The Key verse for this discussion is John 3:30,
“He must increase, but I must decrease.”
Could it be that Decrease is the New Increase?
Living a “Motivated life” can be tricky. On one hand, you get the feeling, when you look at your age, or in the mirror, or at the chapter challenge the Holy Spirit is bringing to you, that you’re in “John the Baptist” mode… on the road to decrease, while on the other hand you feel that you’re at the threshold of a new beginning.
Social norms say that you should be thinking of retirement, and yet you feel that you have lots to give and lives to challenge. Of course, you are not deft; you know you cannot go on forever, but today you would agree that society is changing so fast that it is like you’ve taken up residence in a wind tunnel. You know that the work you have built could be even better and you’re wise enough to realize that you may not be the man to take it to the next level.
You recognize that you have a son in the gospel… primed, full of wisdom and with the right heart to take it all forward and to the fulfilment of your own goals. He will do things differently, but you did things differently than your fathers in the Lord; so what’s the problem? Often I am riding with a friend in a third-world nation and find the danger really concerns me. I look over at the driver and think, “he has been driving a very long time and is still alive. We will likely make it to our destination.” So I then close my eyes for a few minutes, just as self-discipline. This way I am able to remind myself that although I am not driving, I will survive. Just let the young man drive, and close your eyes, pastor.
The big question keeps coming up, as you ask yourself: “Are you willing to take a step up, so that you become a grandfather, instead of just a father? Your thoughts go to: “You’ve been a father for a very long time and that has been fun; but how good it sounds to actually admit to yourself, “I am a grandfather”. The challenge is you have to release yourself to this new chapter, rather than fight it, or oppose the transition. Guard against being in denial about your “life chapter”, and embrace all the options you are able to enjoy.
Now lets talk about the differences in store for you when you move from filling a “father’s shoes” to stepping up and into the roll of being a “grandfather”. You say, “that sounds so old.” Let’s face it, God has new and delightful doors to open up to you if you will admit to who you have become. The reality is that, if you do not move forward and upward, then you just may be the one who jeopardizes your own legacy. What is your responsibility, as the key leader? You are to multiply leaders, inspire new life and vision, and all this realizing that only leaders can produce leaders.
If you are to affirm your sons, then it can be done better as a grandfather, which is a non-threatening roll. It is time to step up from being a father; become a grandfather and let a new life for you and your son in the gospel begin. This way he will achieve his own maturity… then step back, far back and let him take the lead.
In reading 2 Timothy 2:2 (NLT) Paul wrote, “You have heard me teach things that have been confirmed by many reliable witnesses. Now teach these truths to other trustworthy people who will be able to pass them on to others.”
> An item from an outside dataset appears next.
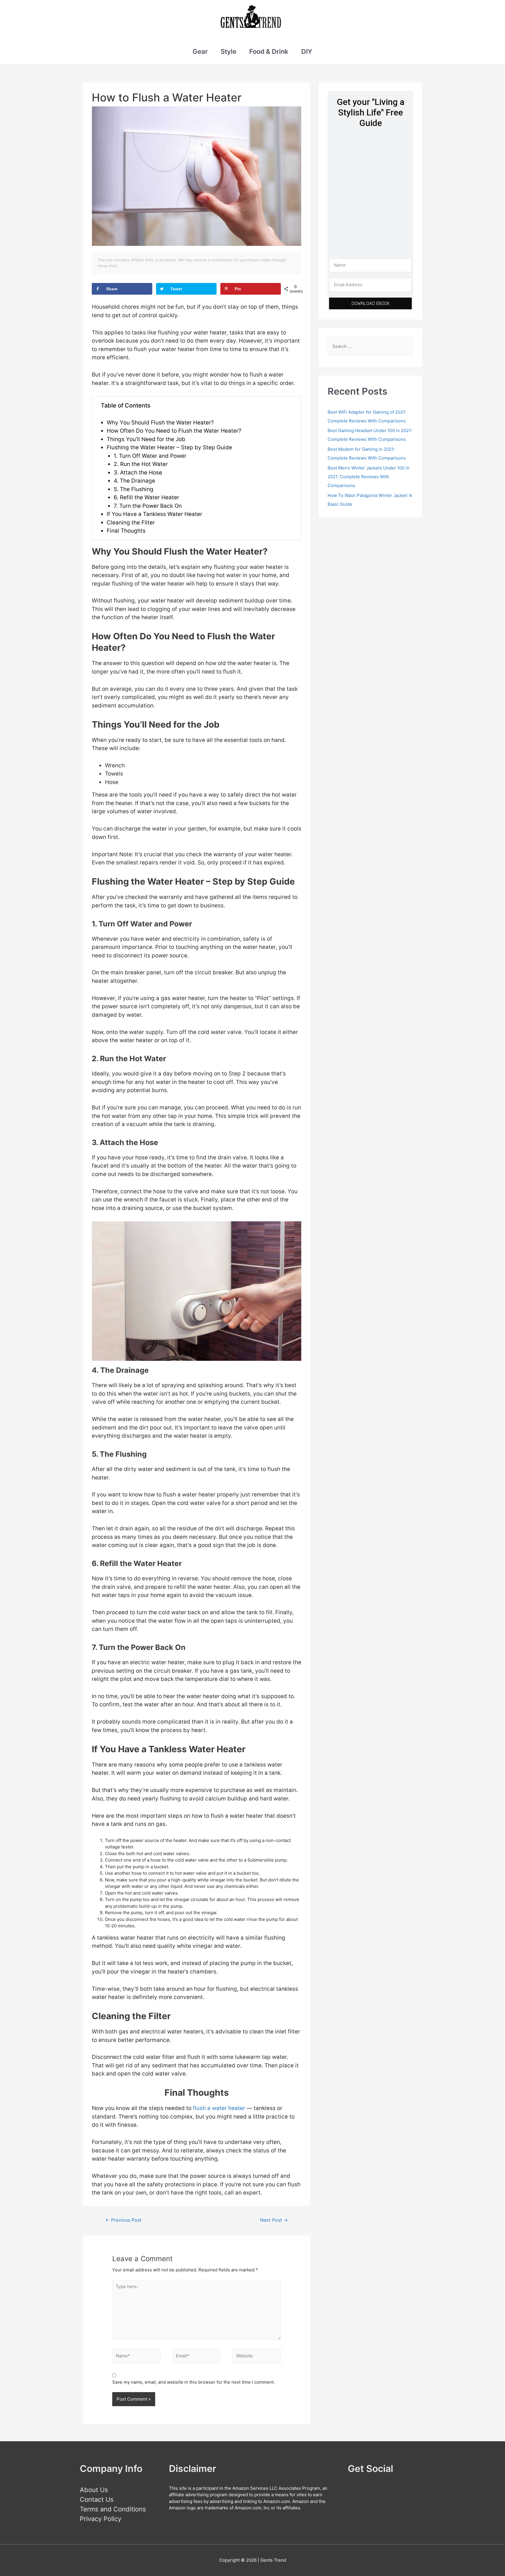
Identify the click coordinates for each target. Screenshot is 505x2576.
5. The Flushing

Notice that Paul is referring to four different generations:
- Paul (the one writing)
- Timothy (Paul’s son in the Gospel)
- Timothy’s disciples (Faithful Men)
If you recall your own mentor, then it is possible to see five generations from your own ministry.
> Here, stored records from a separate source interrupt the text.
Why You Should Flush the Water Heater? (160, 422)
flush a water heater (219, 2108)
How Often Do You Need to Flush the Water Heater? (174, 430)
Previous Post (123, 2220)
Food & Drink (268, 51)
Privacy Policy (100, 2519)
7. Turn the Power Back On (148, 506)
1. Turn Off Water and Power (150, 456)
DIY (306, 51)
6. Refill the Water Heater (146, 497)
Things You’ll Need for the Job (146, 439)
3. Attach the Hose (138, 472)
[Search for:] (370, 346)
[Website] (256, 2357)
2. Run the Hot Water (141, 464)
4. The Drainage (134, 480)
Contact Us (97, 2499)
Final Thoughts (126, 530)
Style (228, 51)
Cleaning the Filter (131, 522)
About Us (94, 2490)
I hope you have been thinking along these lines. I trust you have realized your need to have a Timothy and that you have accepted the one God brought to you.
The challenge is simply this: If you do not become a loving grandfather, then after you pass the baton to your successor; you must uproot your household, and move far away, or you will be considered a threat to the stability of the work. Get proficient at tossing the keys to your son in the gospel. Let him drive, and you just take in the view. If you allow the grace you have talked about to take a greater place in your life, then you just may be able to stay in your city, be with your family, and remain a part of the congregation. But if you are “testy” then your days are numbered.
The body language of grandfathers is to stand back and enjoy enabling their sons to become the fathers. Grandfathers insist that their sons (the fathers) take the lead. One of the most difficult challenges, I have seen is when grandfathers compete with their sons for the prestige, the titles, the money and the limelight. They feel that no one can do it like they can. However, remember this principle: “Sons do grow up.”
These fathers have lived full lives, and now enjoy great respect as loved and respected leaders, but do not know how to spend the currency of “the grandfather”.
As I get older I have less living mentors; but the valuable lessons they taught me will always be with me. The few living mentors I have left are great-grandfathers now.
Now that’s enough about you. Lets talk about your son in the gospel. Is he married? Is he a father yet? How old are his children? Please do not tell me that you have kept him in the roll of “son”, and he is about to become a grandfather. What is wrong with this picture? If your son is soon to be a grandfather, then what does that make you? … great- grandfather!
Would you agree with me now that being a grandfather doesn’t sound so bad?